## ENTRIES SHOWN
########
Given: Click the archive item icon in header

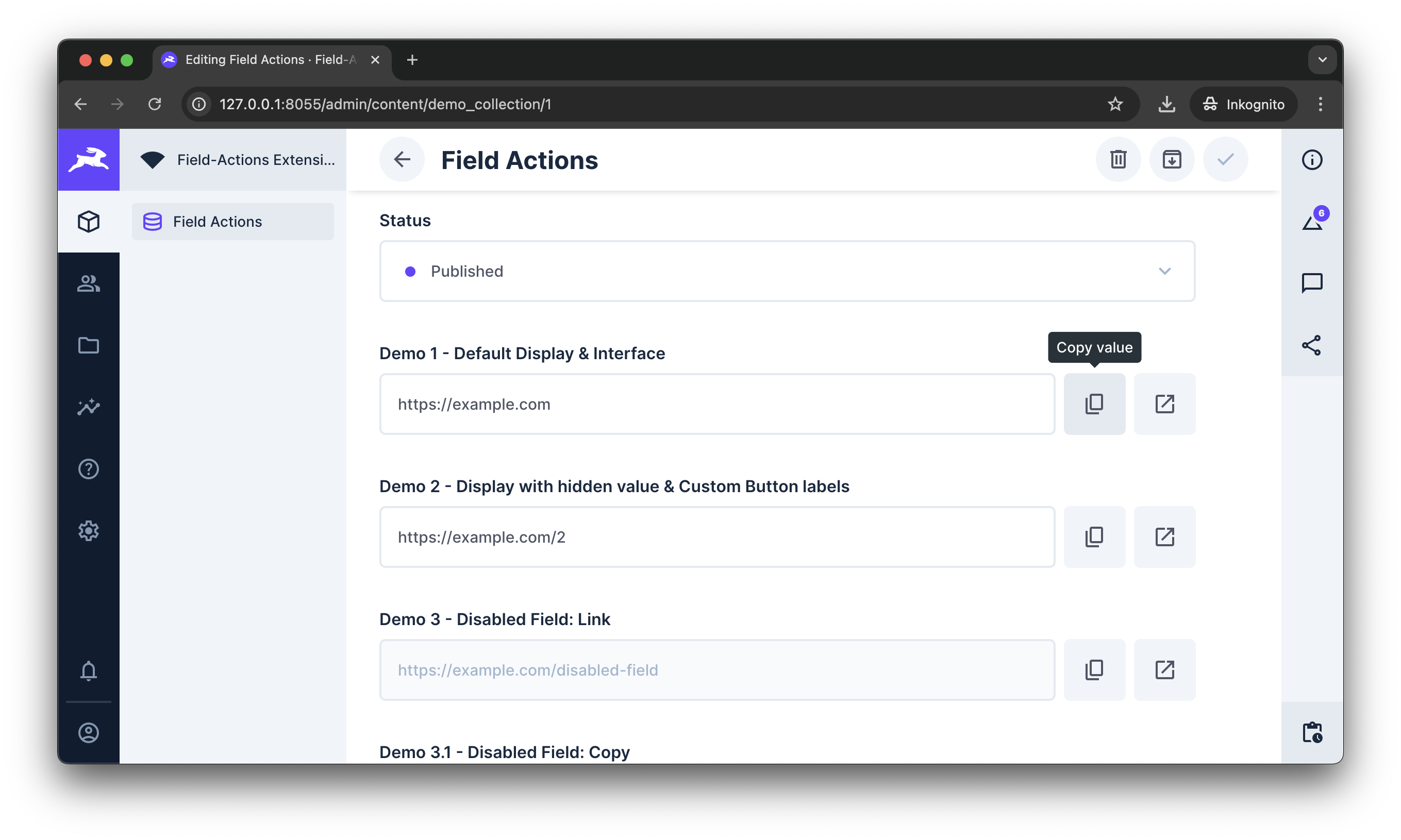Looking at the screenshot, I should [x=1171, y=160].
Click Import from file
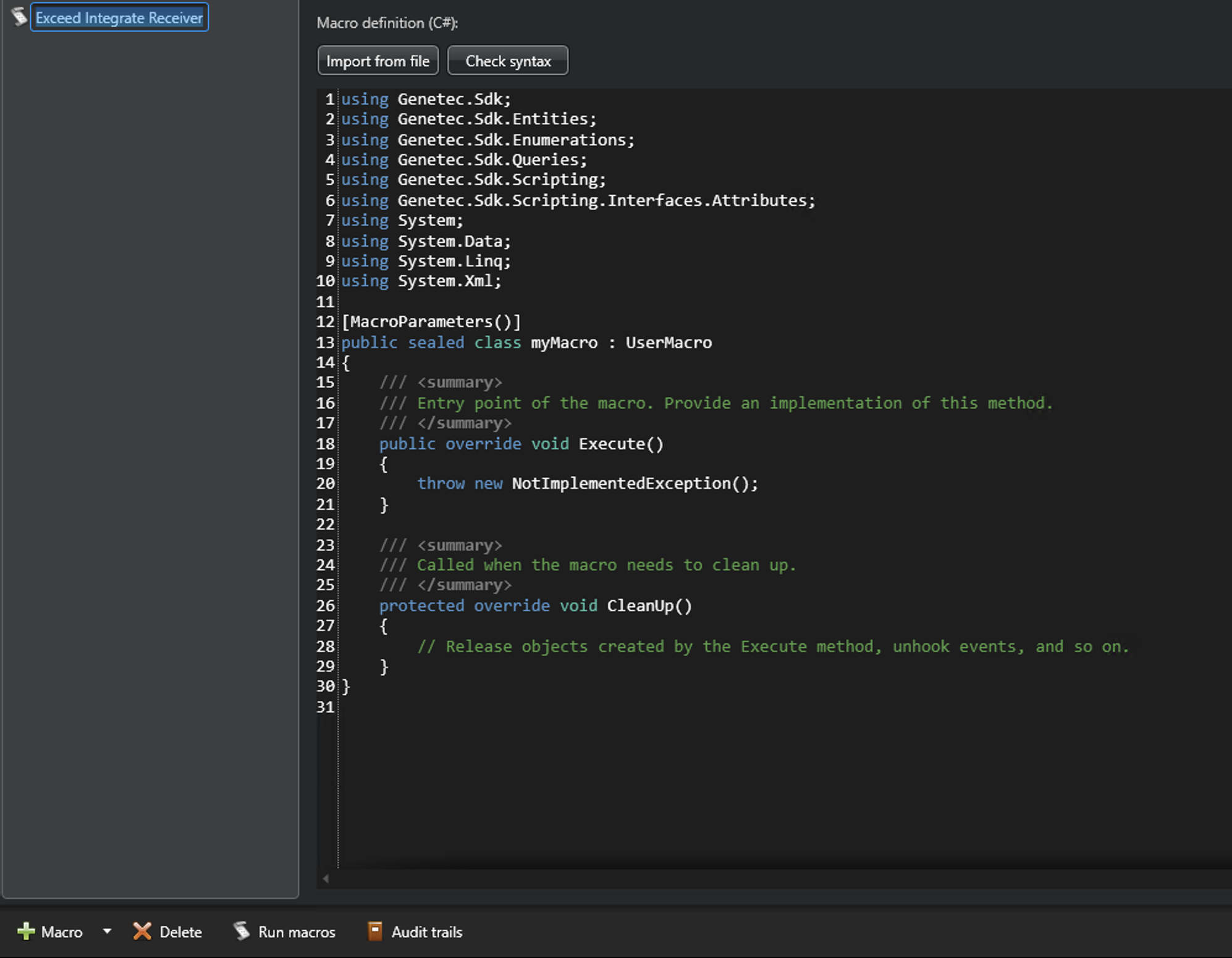 click(x=378, y=60)
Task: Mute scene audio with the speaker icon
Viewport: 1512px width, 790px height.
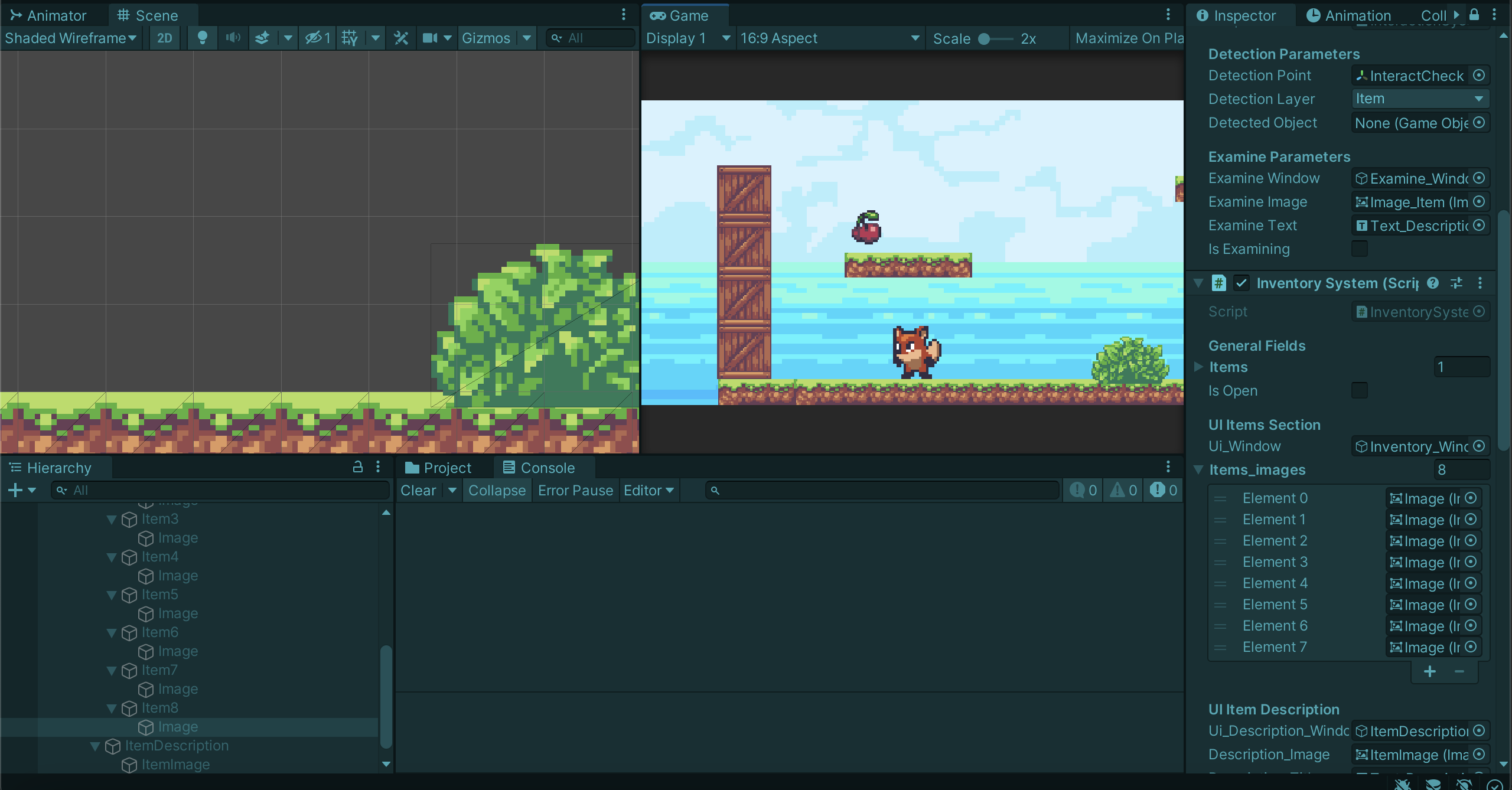Action: click(x=233, y=38)
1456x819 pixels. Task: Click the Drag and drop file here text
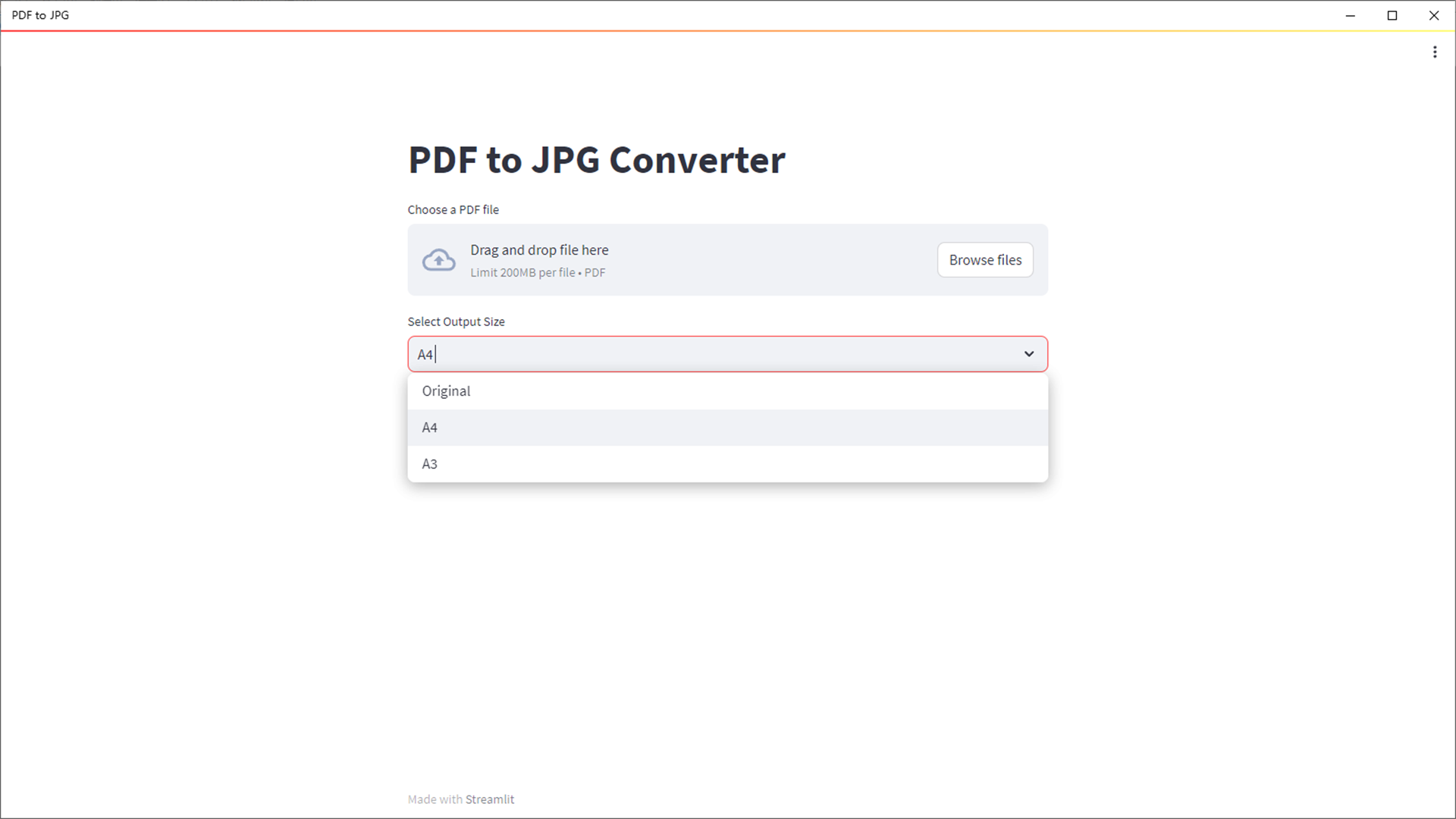tap(538, 249)
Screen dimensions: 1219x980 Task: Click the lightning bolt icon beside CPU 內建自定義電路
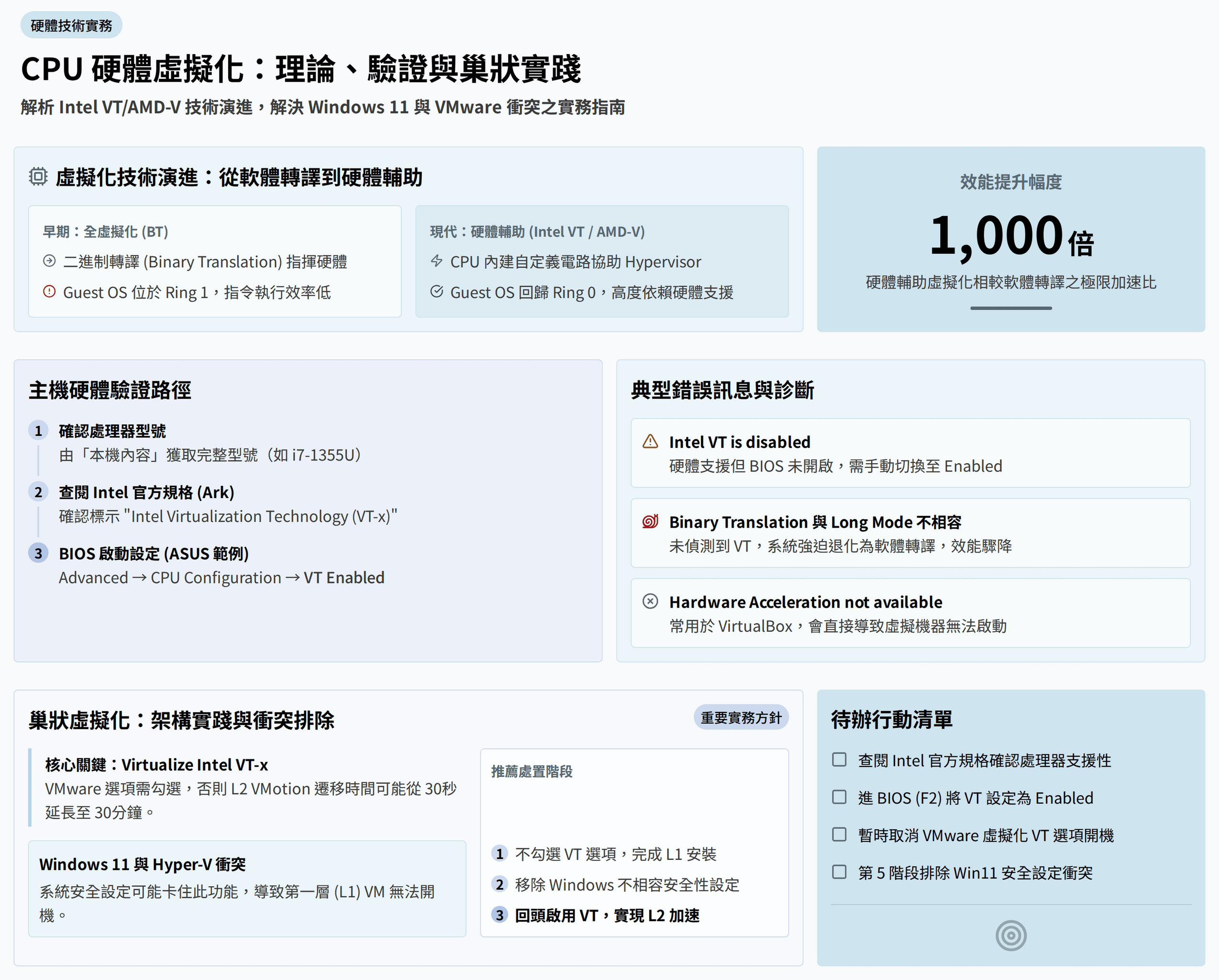click(436, 261)
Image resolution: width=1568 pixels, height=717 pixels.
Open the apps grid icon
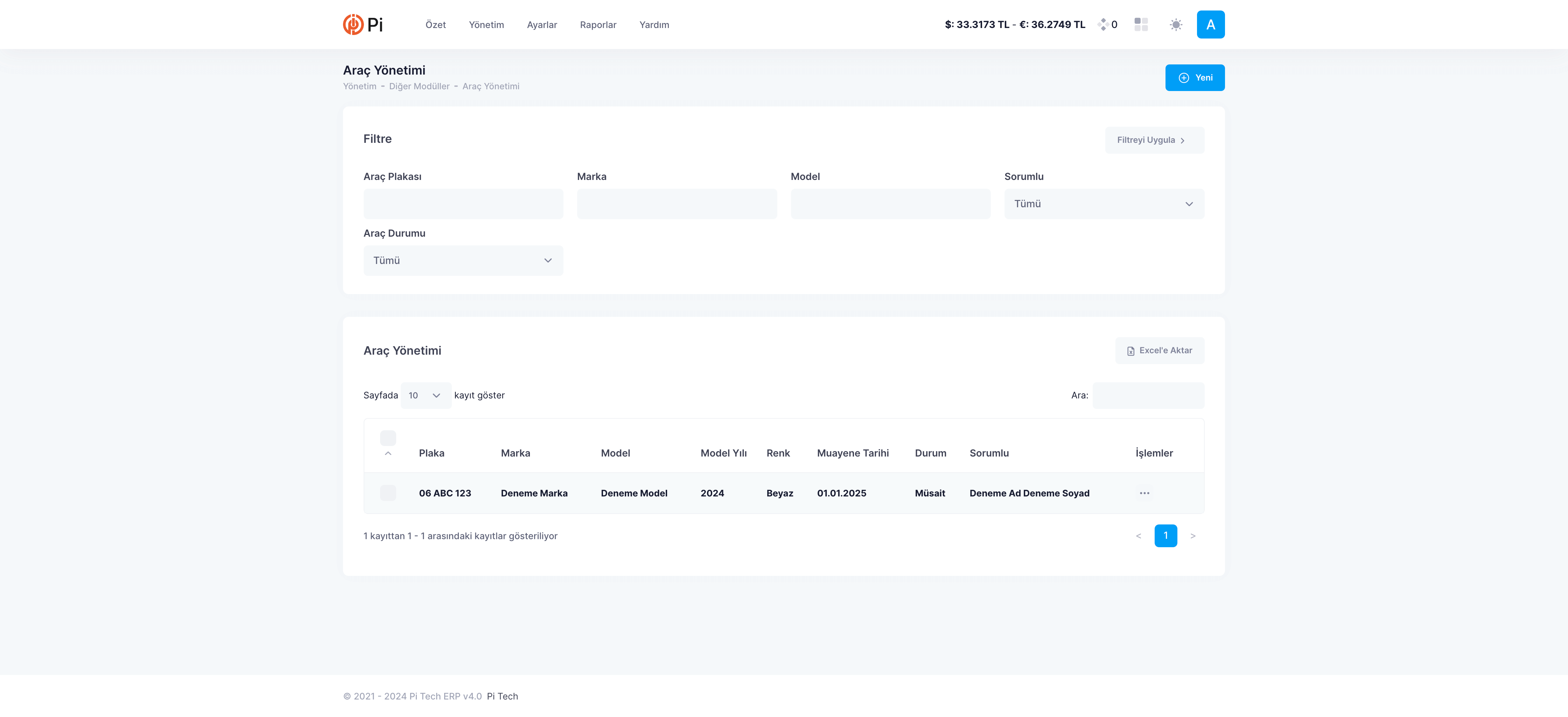point(1141,25)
########
Pictures aside, retype the entries above exactly as they are.

## EXPECTED OUTPUT
Given: Click the archive item icon in header

Looking at the screenshot, I should [x=1171, y=160].
Click Import from file
 click(x=378, y=60)
Task: Mute scene audio with the speaker icon
Viewport: 1512px width, 790px height.
Action: click(x=233, y=38)
1456x819 pixels. Task: Click the Drag and drop file here text
tap(538, 249)
Screen dimensions: 1219x980 Task: Click the lightning bolt icon beside CPU 內建自定義電路
click(436, 261)
Image resolution: width=1568 pixels, height=717 pixels.
Open the apps grid icon
point(1141,25)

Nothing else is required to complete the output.